CINCINNATI – Women’s History Month spotlights famous females of the past, but it can also be a time to celebrate the women in your own family’s history – if you can find them.
Tough to find.
With male-dominated records and changing maiden names, details about your own grandmother or great-grandmother may be a mystery.
In the March-April issue of Family Tree Magazine, America’s leading family history magazine, Sharon DeBartolo Carmack offers tips for finding your female ancestors.
Carmack is the author of A Genealogist’s Guide to Discovering Your Female Ancestors (Betterway Books, $17.99). She lists books, Web sites and other resources to start tracing your female side.
“Your female ancestors are simply tougher to trace than the men in your family,” Carmack said. “Women led private lives, unlike their husbands who led public lives.

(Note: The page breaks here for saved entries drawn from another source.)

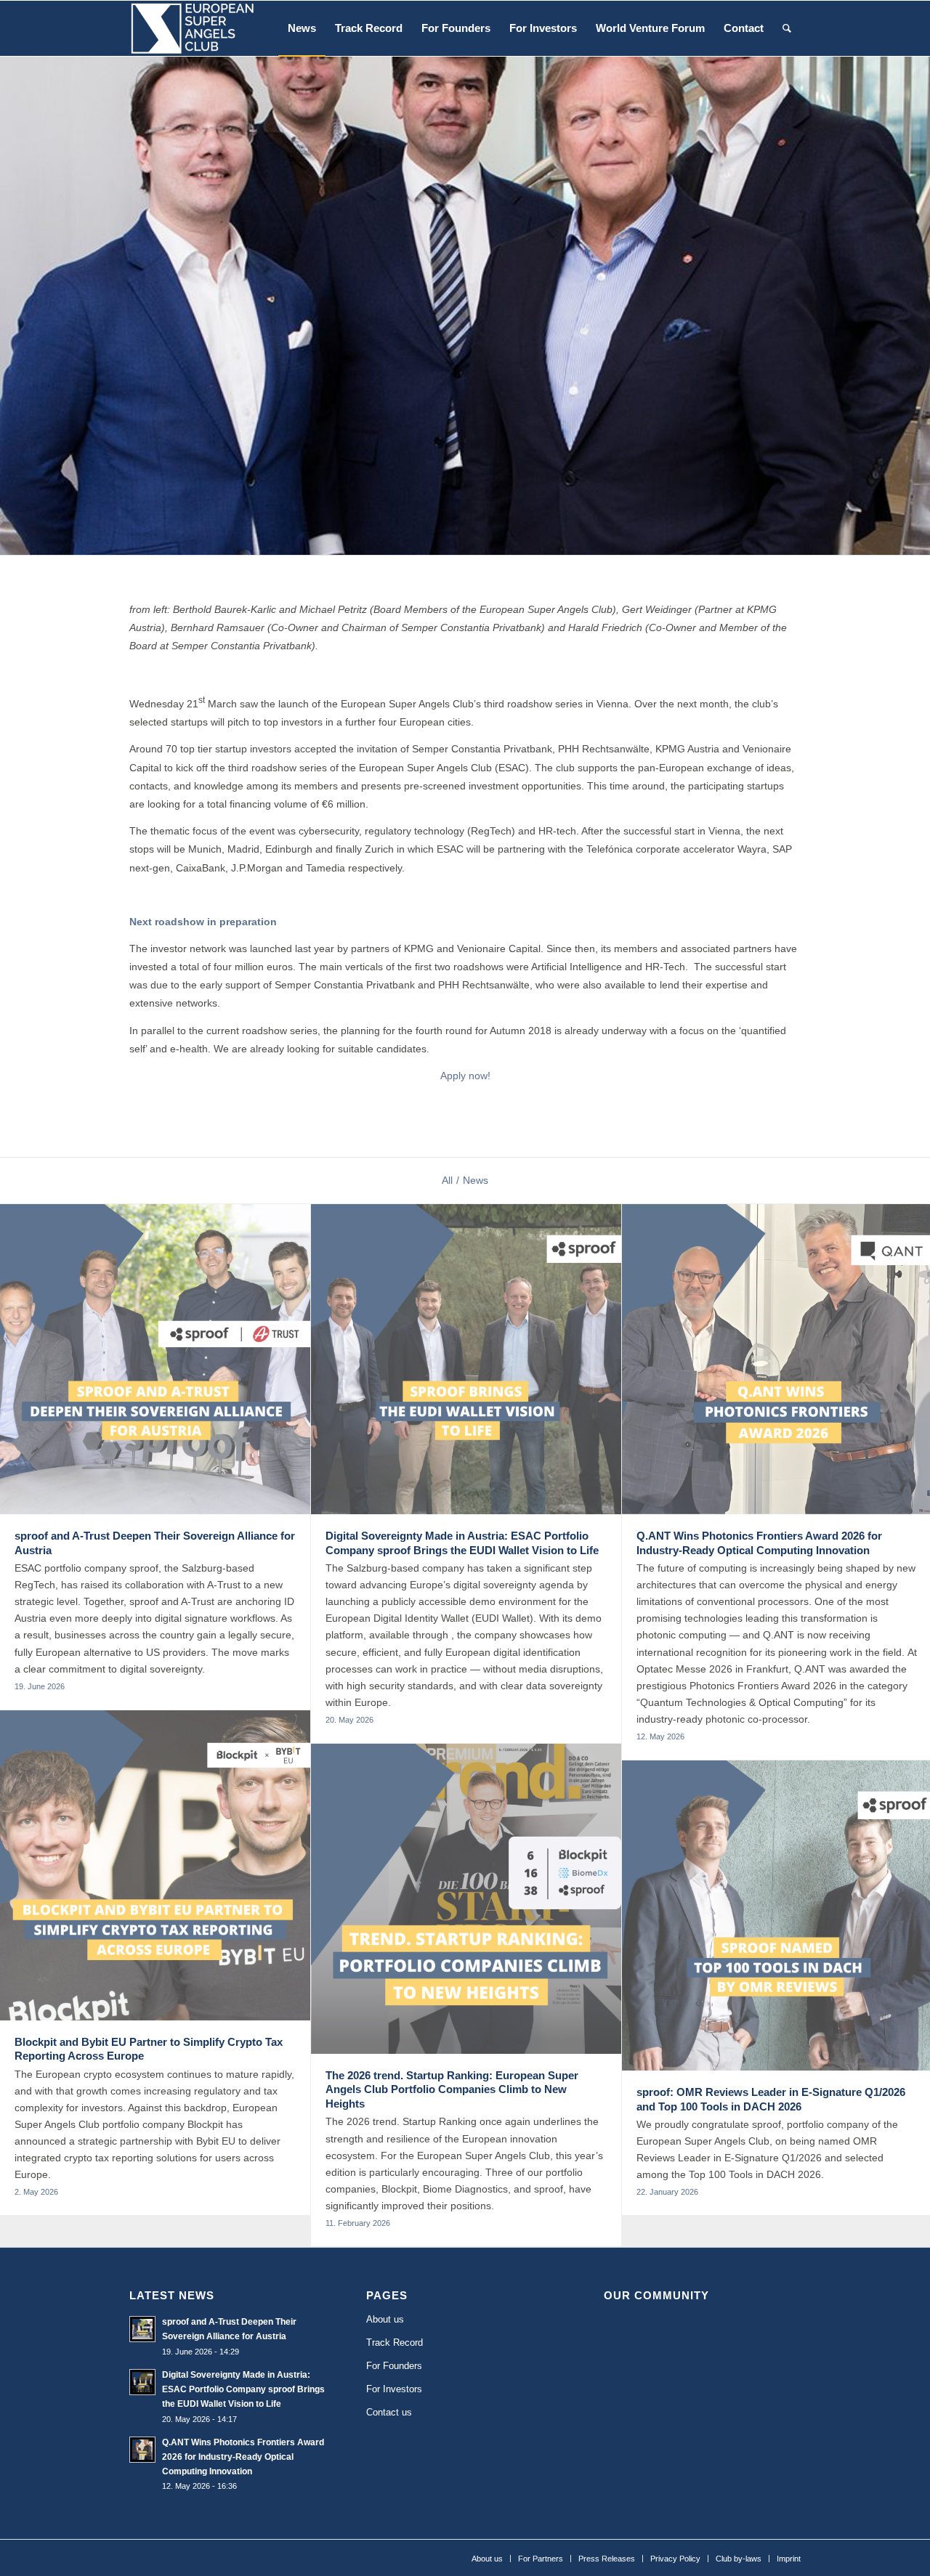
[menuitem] (302, 28)
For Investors (394, 2389)
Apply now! (465, 1075)
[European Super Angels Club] (191, 28)
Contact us (389, 2412)
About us (385, 2319)
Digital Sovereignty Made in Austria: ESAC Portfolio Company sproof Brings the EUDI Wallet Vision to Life (243, 2389)
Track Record (394, 2342)
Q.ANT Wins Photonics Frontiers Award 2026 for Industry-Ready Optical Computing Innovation (243, 2457)
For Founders (394, 2365)
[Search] (787, 28)
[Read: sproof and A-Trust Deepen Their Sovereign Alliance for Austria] (142, 2329)
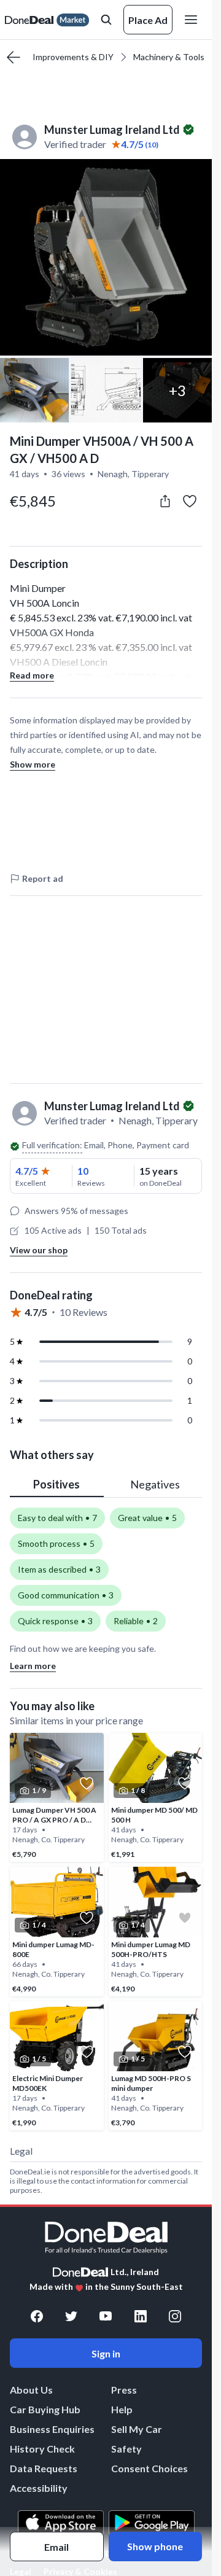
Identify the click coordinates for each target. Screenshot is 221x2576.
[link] (57, 1797)
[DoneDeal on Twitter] (71, 2316)
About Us (31, 2389)
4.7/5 (26, 1171)
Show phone (155, 2546)
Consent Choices (149, 2468)
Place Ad (148, 20)
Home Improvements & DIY (61, 57)
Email (56, 2547)
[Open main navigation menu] (193, 20)
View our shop (39, 1250)
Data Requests (43, 2468)
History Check (42, 2448)
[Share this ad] (165, 501)
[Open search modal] (106, 19)
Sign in (105, 2353)
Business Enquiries (52, 2429)
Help (122, 2409)
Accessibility (39, 2488)
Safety (126, 2448)
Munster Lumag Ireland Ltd (112, 129)
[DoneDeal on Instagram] (175, 2316)
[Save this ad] (189, 501)
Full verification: (52, 1145)
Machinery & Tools (168, 57)
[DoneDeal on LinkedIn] (140, 2316)
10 (82, 1171)
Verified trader (75, 144)
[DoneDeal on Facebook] (36, 2316)
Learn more (33, 1665)
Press (124, 2389)
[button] (106, 257)
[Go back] (13, 57)
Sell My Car (136, 2429)
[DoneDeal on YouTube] (105, 2316)
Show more (32, 764)
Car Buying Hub (45, 2409)
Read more (32, 675)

“When a woman married, everything she owned became her husband’s. She couldn’t enter into any legal contracts without her husband’s consent.”

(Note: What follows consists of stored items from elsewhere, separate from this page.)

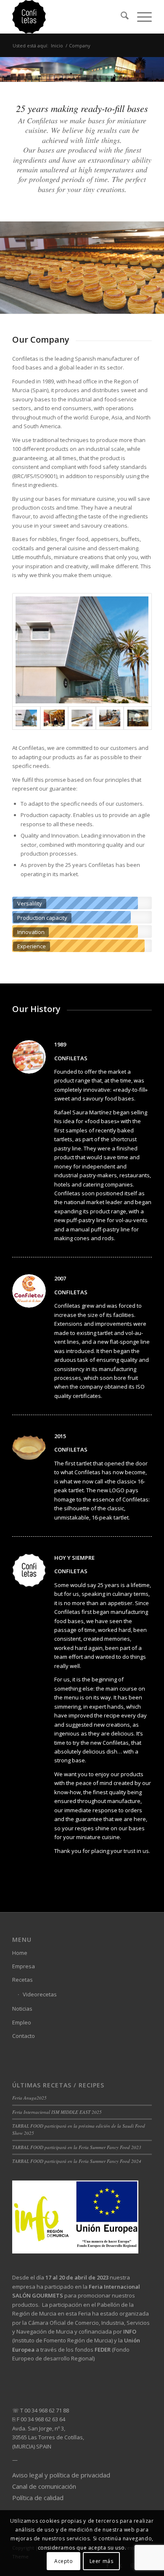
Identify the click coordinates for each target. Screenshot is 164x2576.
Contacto (23, 2036)
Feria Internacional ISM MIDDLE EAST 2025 (57, 2112)
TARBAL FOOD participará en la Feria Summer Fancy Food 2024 (76, 2161)
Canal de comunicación (44, 2486)
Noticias (22, 2008)
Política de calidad (37, 2497)
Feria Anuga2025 (29, 2098)
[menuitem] (120, 17)
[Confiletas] (68, 17)
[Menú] (140, 17)
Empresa (23, 1966)
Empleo (21, 2022)
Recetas (22, 1979)
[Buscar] (120, 17)
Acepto (63, 2561)
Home (19, 1953)
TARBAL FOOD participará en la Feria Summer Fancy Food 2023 (76, 2147)
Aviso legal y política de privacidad (61, 2475)
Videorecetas (40, 1994)
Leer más (102, 2561)
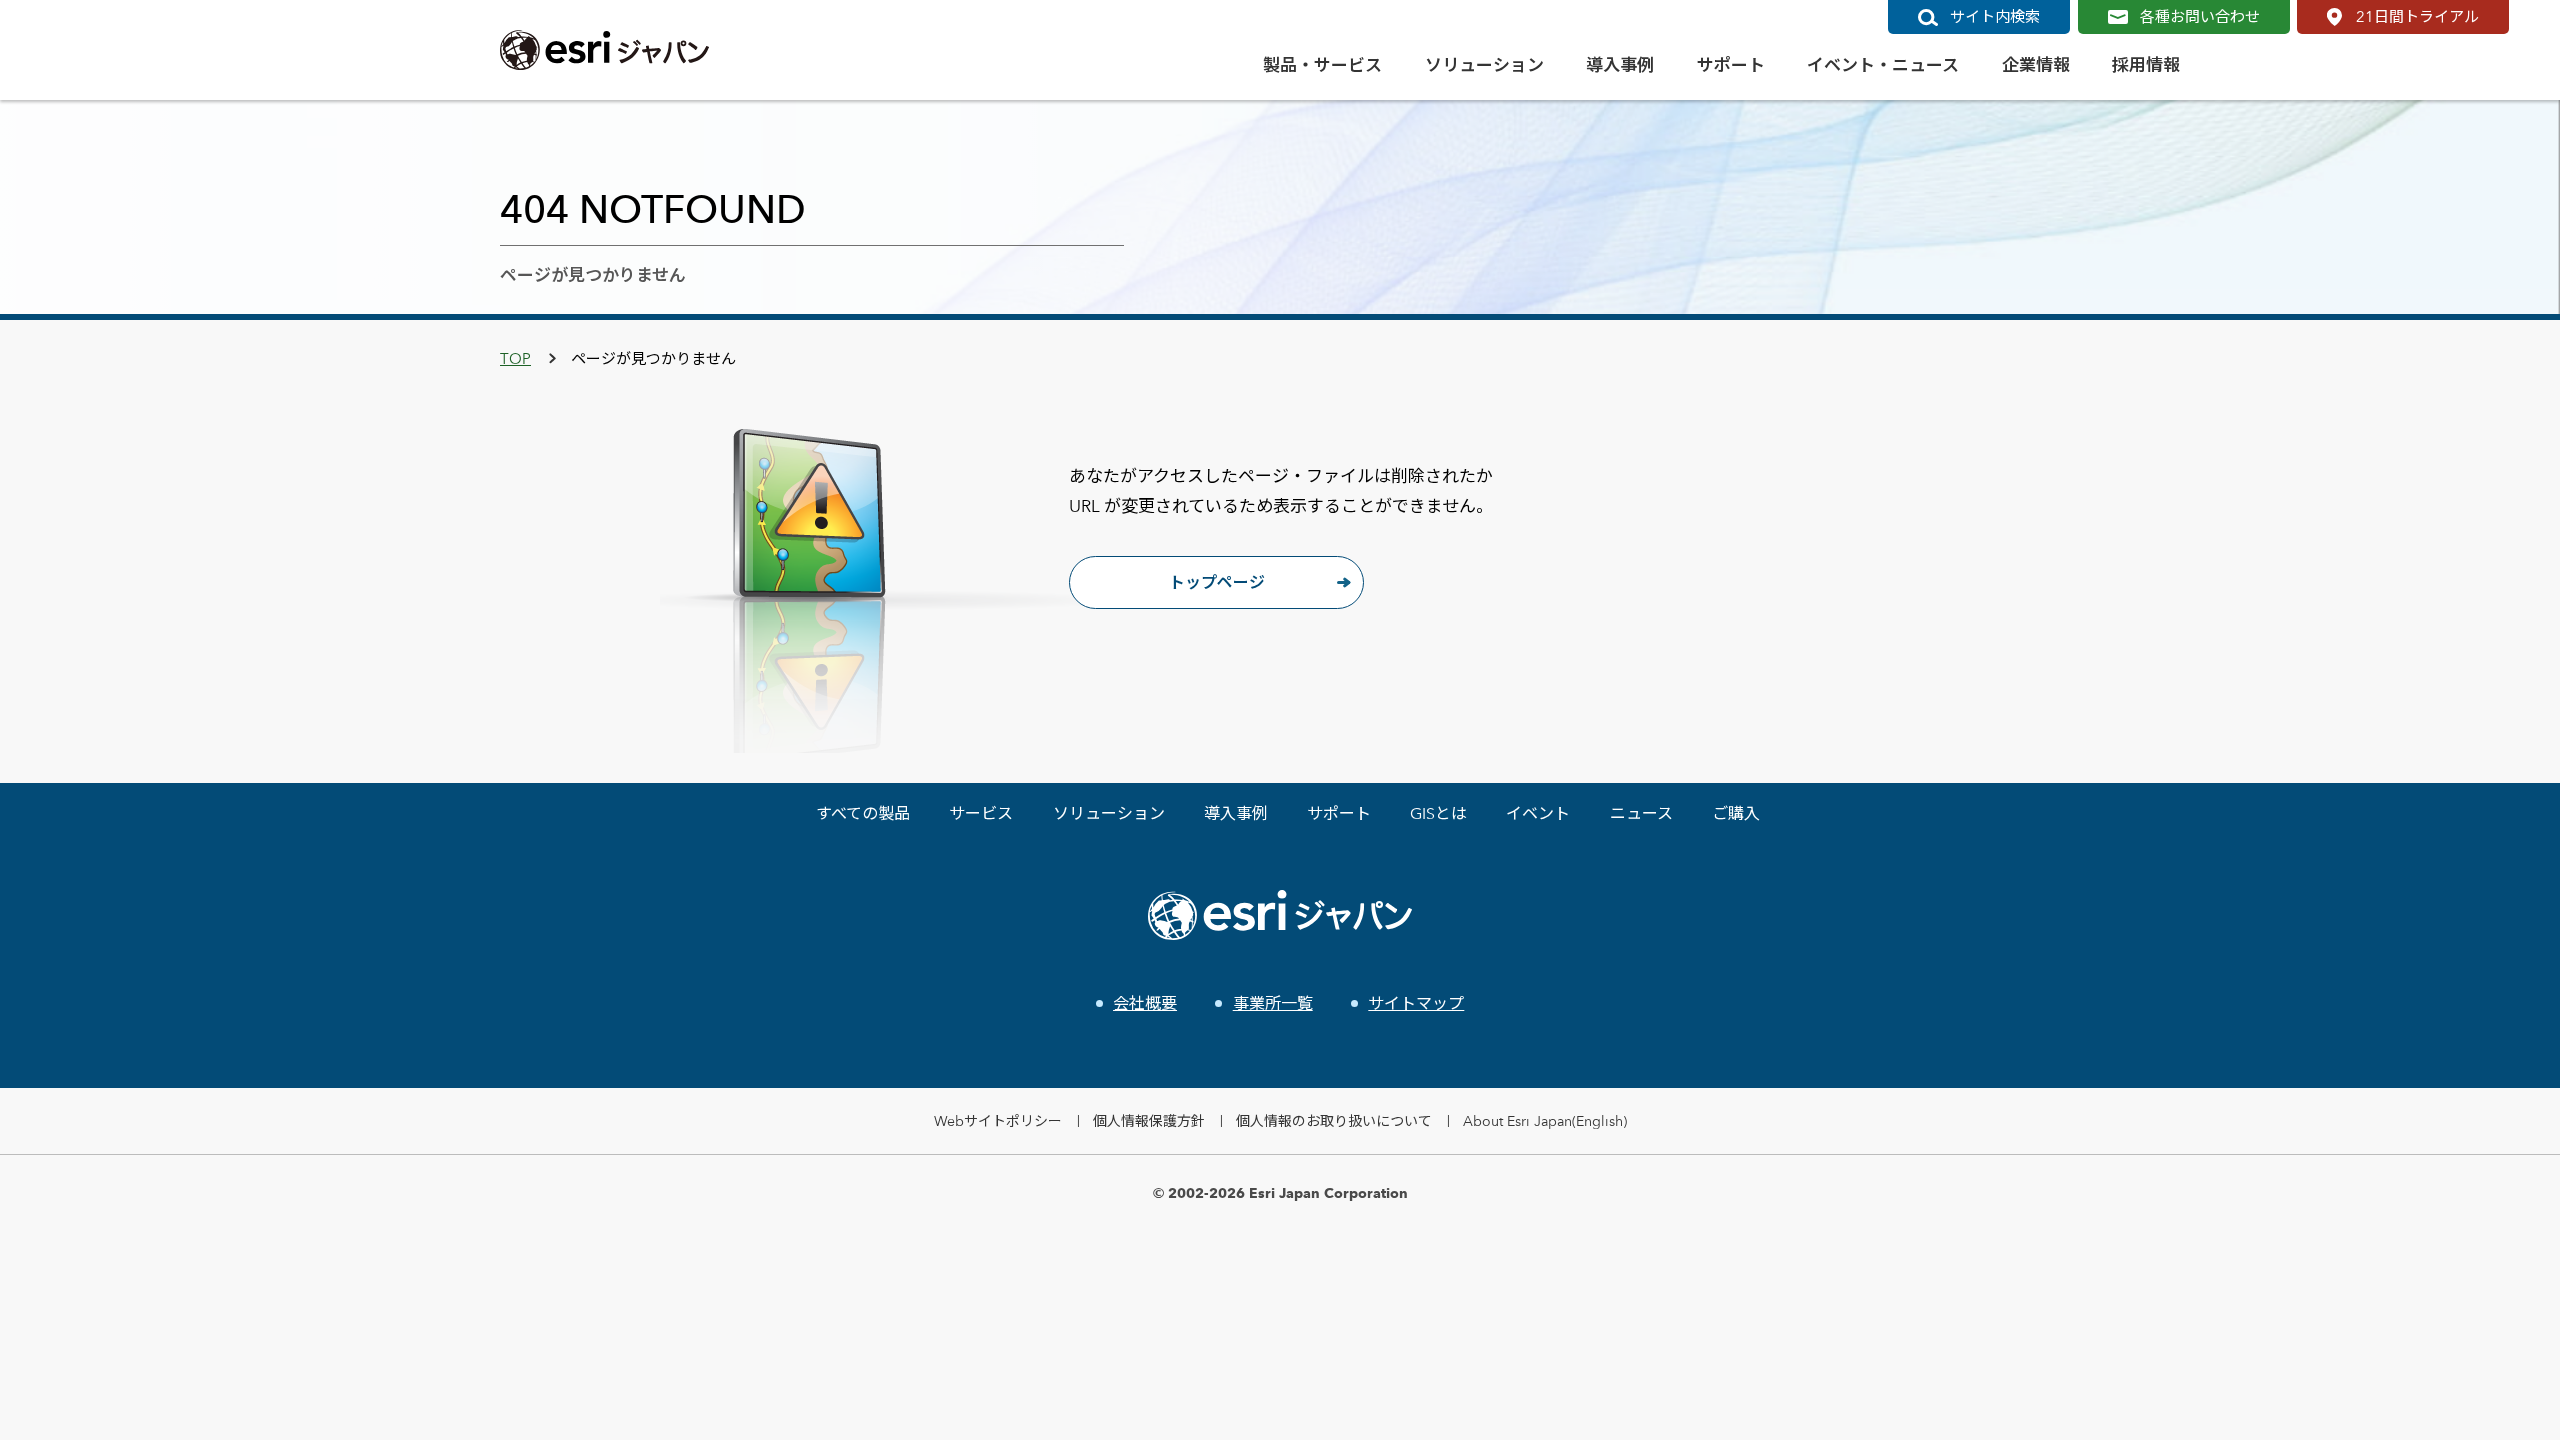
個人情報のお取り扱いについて (1334, 1120)
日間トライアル (2417, 16)
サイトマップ (1416, 1003)
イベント (1538, 813)
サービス (981, 813)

But that doesn’t mean it’s impossible to fill in the female blanks in your family tree. Here are some of Carmack’s tips:
* Check all the federal censuses for your female ancestor’s lifetime.
* Look for vital records, such as births, marriages and deaths.
* Seek possible published family histories.
* Often you need to trace your female ancestors by first tracing their husbands and fathers, simply because men left more written records.
* Also try researching other family members and even neighbors-a technique called “cluster genealogy.”
* You can find clues in family items typically created and kept by women, such as needlework, quilts, diaries, letters, family Bibles, recipe books and household ledgers.
Whether or not you find family tree facts about your female ancestors, Carmack says, you can still get a glimpse into their lives by learning more about the time they lived and women’s daily lives in history.